_ACTION ITEM_
Among the lines below, list those containing the string "Given".
(SUPPLIED ENTRIES)
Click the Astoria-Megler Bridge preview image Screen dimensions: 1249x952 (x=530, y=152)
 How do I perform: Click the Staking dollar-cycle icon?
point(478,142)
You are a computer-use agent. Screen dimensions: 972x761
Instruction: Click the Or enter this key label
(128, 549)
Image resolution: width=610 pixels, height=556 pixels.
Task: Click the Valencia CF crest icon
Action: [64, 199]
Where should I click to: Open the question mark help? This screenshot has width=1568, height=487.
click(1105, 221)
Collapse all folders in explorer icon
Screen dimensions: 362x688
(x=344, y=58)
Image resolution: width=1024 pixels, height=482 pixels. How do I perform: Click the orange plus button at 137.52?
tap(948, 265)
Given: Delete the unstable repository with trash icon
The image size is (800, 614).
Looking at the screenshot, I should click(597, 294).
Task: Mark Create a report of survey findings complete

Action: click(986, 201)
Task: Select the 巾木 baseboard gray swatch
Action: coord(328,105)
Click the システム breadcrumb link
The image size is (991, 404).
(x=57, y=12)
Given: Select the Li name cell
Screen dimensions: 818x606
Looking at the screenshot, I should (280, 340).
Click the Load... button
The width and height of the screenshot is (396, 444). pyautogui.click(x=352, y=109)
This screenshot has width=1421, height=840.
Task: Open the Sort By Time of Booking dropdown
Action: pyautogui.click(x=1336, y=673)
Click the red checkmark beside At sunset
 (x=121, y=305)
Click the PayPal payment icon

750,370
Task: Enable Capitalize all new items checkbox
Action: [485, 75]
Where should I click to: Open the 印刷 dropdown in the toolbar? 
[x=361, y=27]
(End SUPPLIED ENTRIES)
_SOLUTION BELOW_
Given: Delete the unstable repository with trash icon
Given: Select the Li name cell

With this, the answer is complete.